* [WHAT TO PRODUCE]:
The response should be an exact copy of the records, with the pictures removed.

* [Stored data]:
------------------------------------------------------------

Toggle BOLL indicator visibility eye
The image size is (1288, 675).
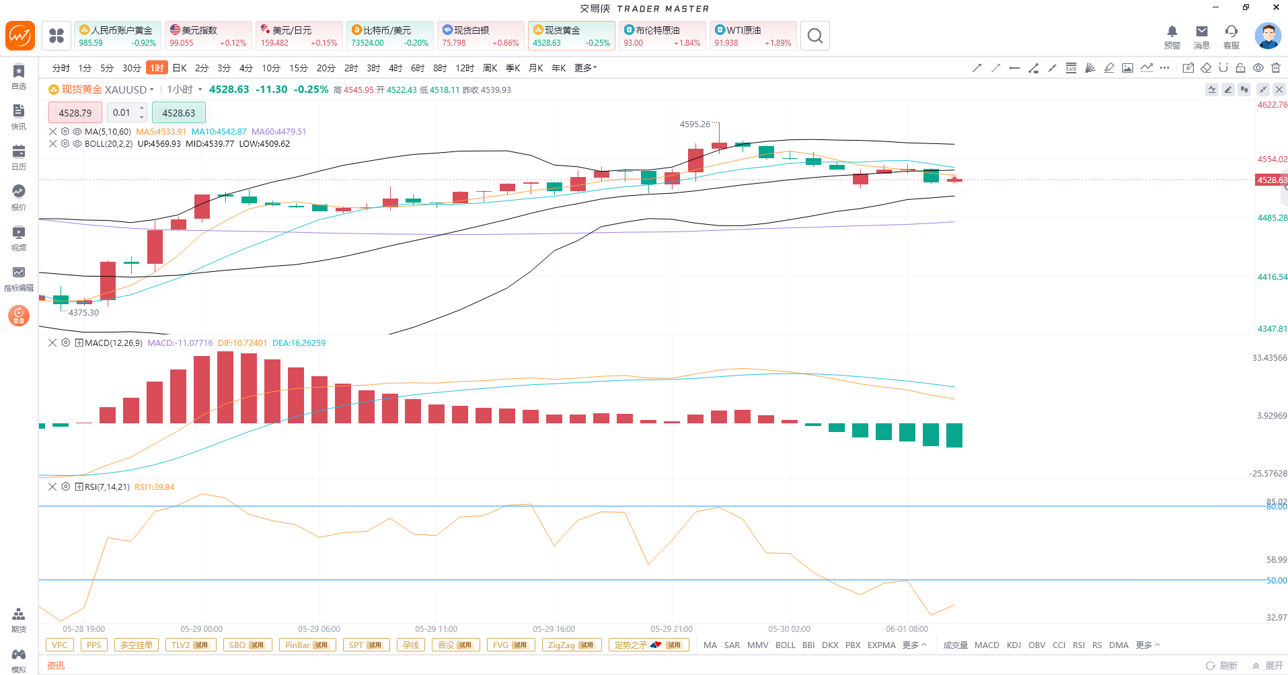tap(77, 143)
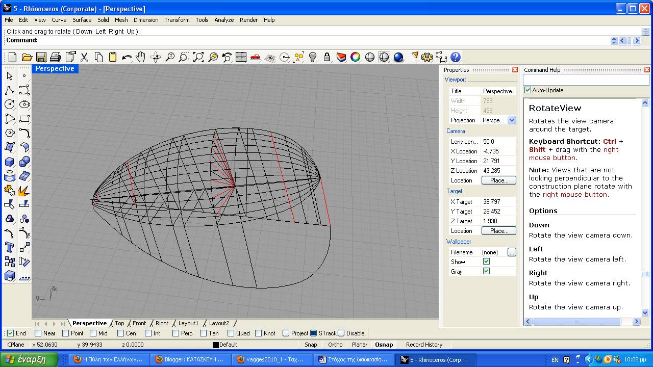The image size is (653, 367).
Task: Click the Default layer color swatch
Action: (216, 345)
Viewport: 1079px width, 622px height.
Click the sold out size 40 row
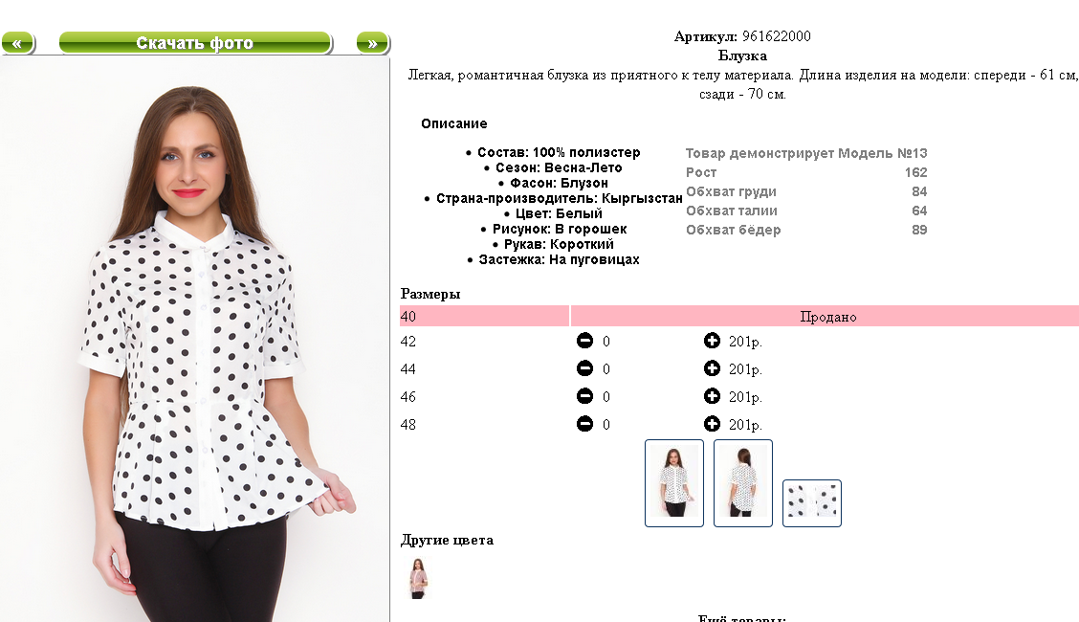pos(739,316)
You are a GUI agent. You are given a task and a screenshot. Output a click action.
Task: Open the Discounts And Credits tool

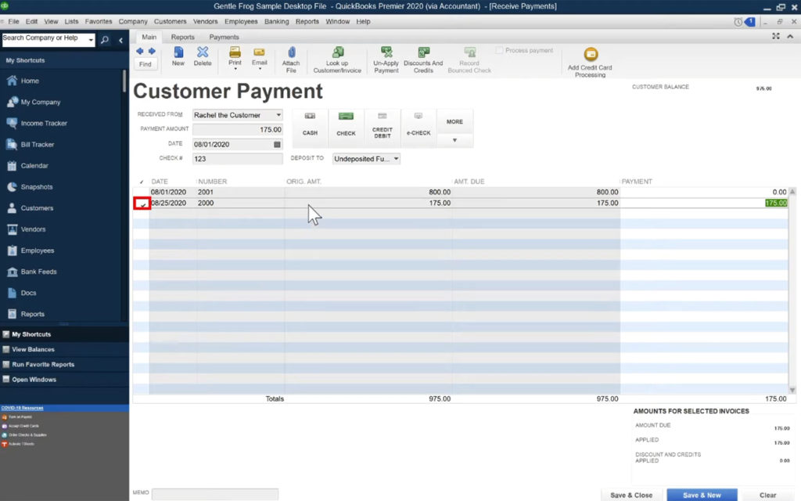click(x=423, y=59)
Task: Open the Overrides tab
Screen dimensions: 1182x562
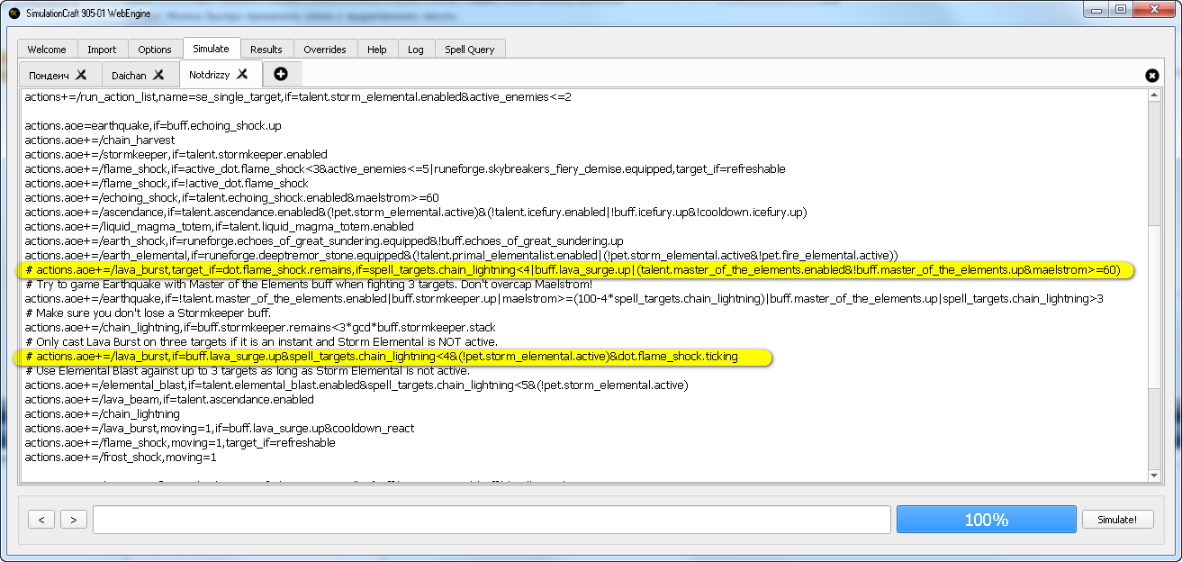Action: [325, 50]
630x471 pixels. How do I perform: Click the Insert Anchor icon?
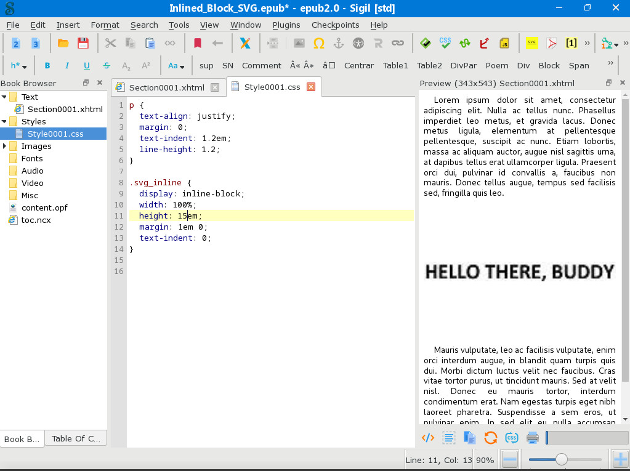(338, 43)
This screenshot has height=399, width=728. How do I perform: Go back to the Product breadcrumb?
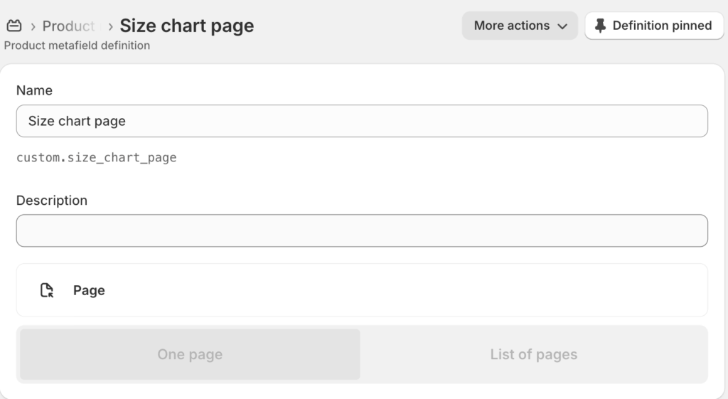(x=68, y=26)
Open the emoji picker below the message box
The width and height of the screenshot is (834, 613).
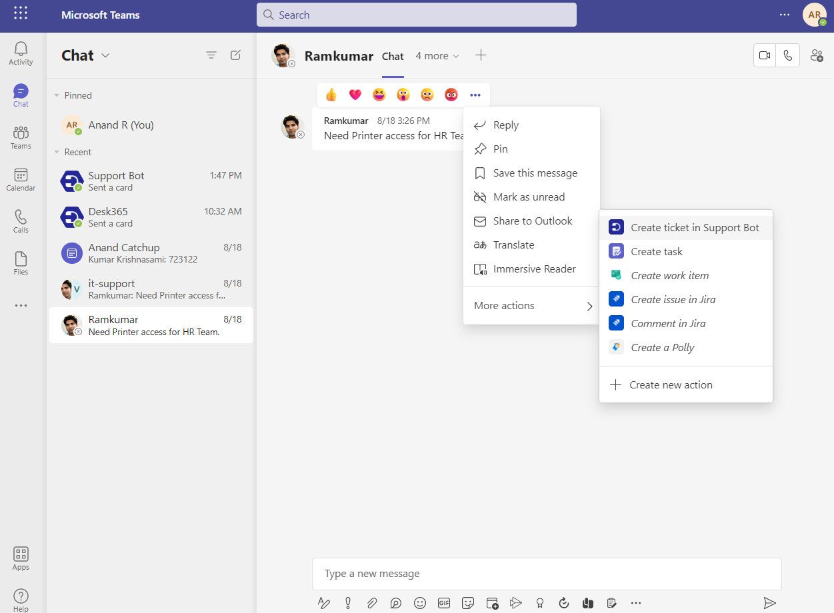(x=420, y=602)
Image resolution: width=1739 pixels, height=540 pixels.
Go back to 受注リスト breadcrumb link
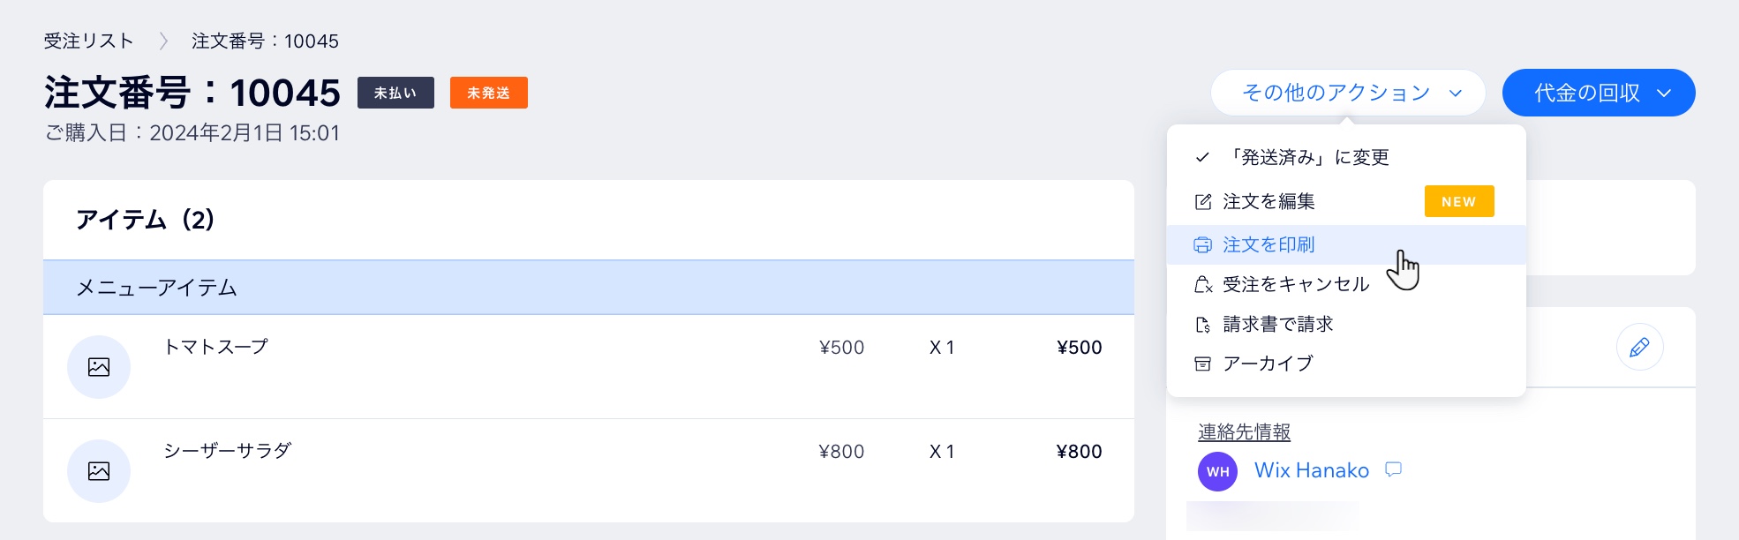coord(88,41)
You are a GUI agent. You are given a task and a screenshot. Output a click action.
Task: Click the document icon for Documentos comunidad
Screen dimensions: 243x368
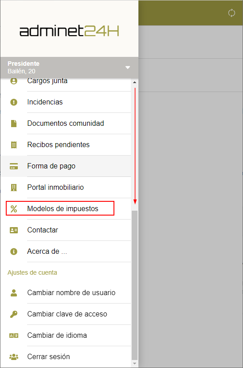click(x=14, y=124)
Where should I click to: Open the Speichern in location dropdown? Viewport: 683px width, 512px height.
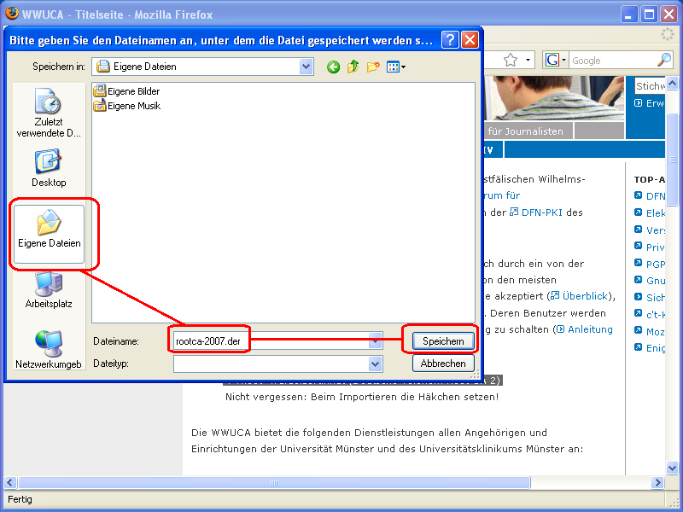point(303,66)
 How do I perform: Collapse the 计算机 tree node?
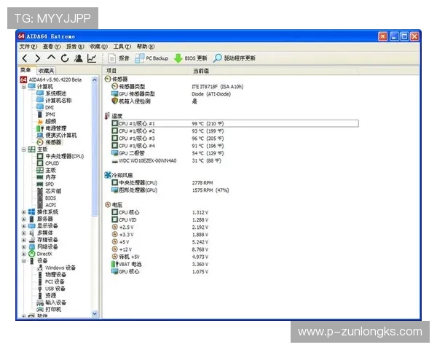point(23,86)
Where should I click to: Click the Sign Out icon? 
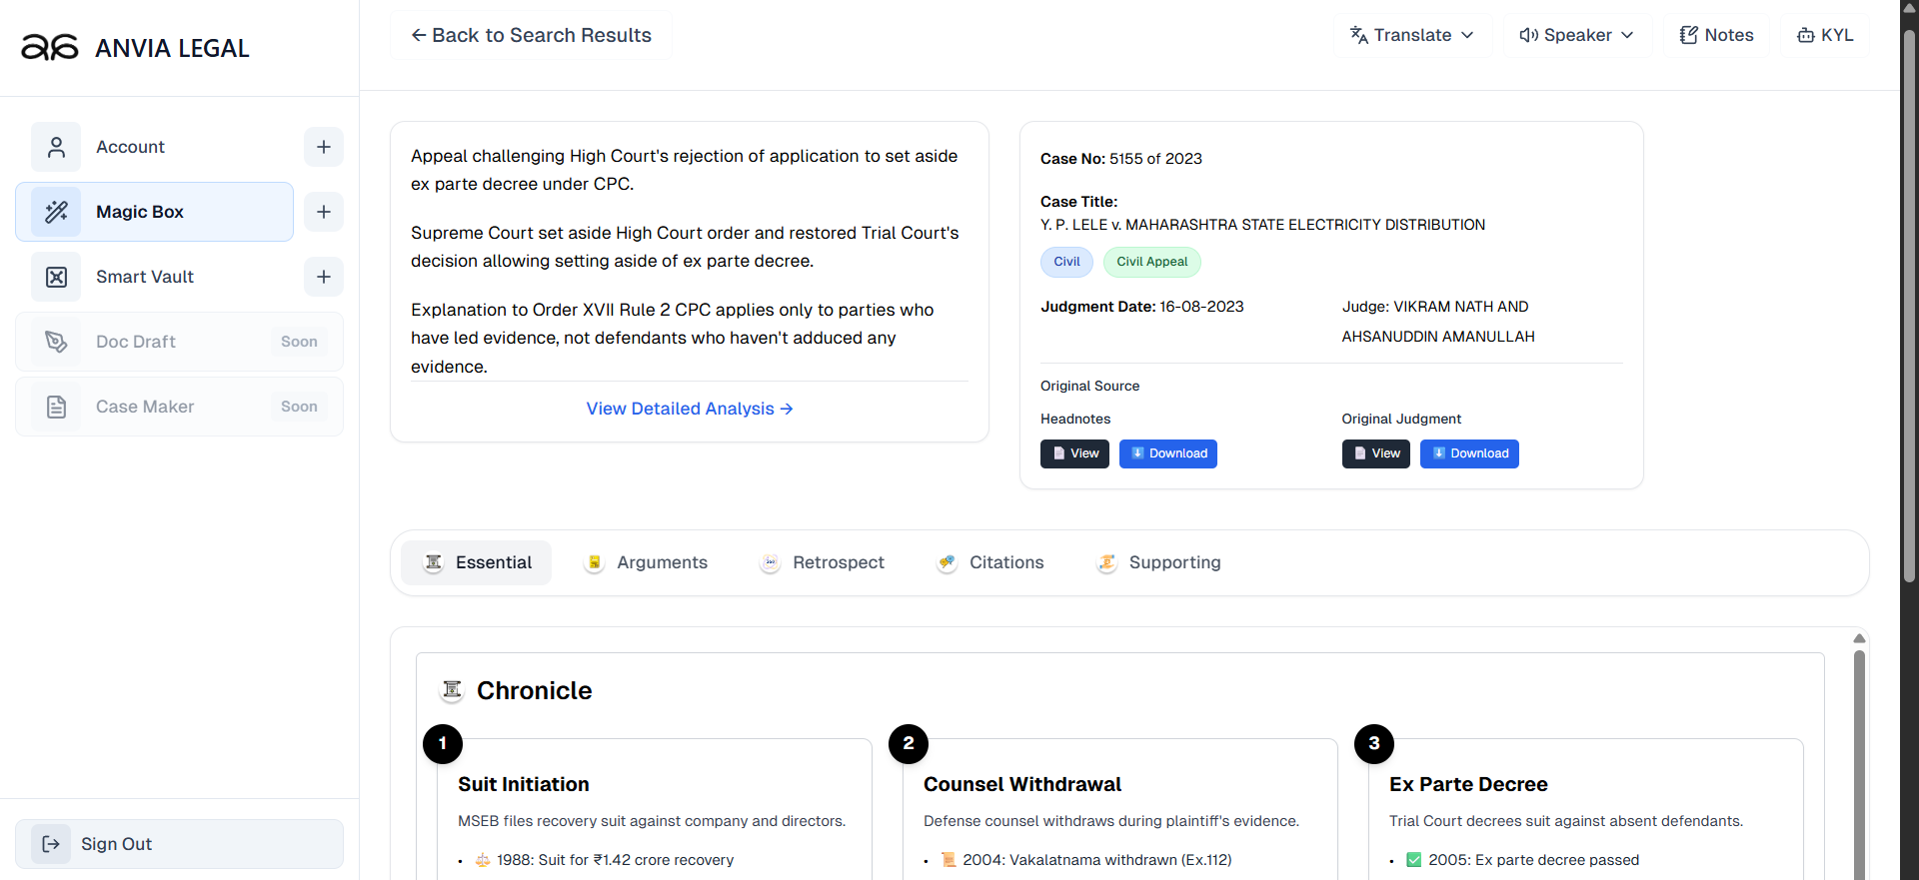[51, 844]
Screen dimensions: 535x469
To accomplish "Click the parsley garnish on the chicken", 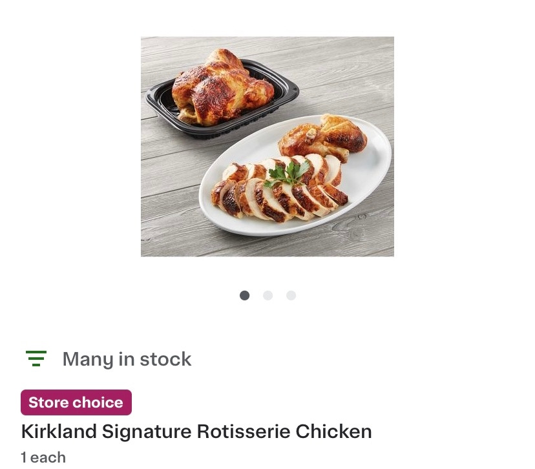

------------------------------------------------------------

* [RESULT OF THIS TASK]:
Toggle BOLL indicator visibility eye
The image size is (1288, 675).
tap(77, 143)
The image size is (653, 367).
Task: Click the Default layer color swatch
Action: (216, 345)
Viewport: 1079px width, 622px height.
Click the sold out size 40 row
pos(739,316)
You are a GUI agent. You are given a task and a screenshot. Output a click action.
Task: Open the Discounts And Credits tool

click(x=423, y=59)
Task: Open the Overrides tab
Screen dimensions: 1182x562
Action: [325, 50]
630x471 pixels. How do I perform: Click the Insert Anchor icon?
(338, 43)
This screenshot has height=399, width=728. How do I perform: Go back to the Product breadcrumb?
(x=68, y=26)
Open the emoji picker below the message box
The width and height of the screenshot is (834, 613).
(x=420, y=602)
Image resolution: width=1739 pixels, height=540 pixels.
Go back to 受注リスト breadcrumb link
coord(88,41)
You are a GUI agent. You are given a task and a screenshot. Output a click action.
Task: Click the document icon for Documentos comunidad
Screen dimensions: 243x368
click(x=14, y=124)
Where should I click to: Open the Speichern in location dropdown? Viewport: 683px width, 512px height.
point(303,66)
 How do I perform: Collapse the 计算机 tree node?
point(23,86)
Where should I click to: Click the Sign Out icon? 
[51, 844]
Screen dimensions: 535x469
To accomplish "Click the parsley garnish on the chicken", 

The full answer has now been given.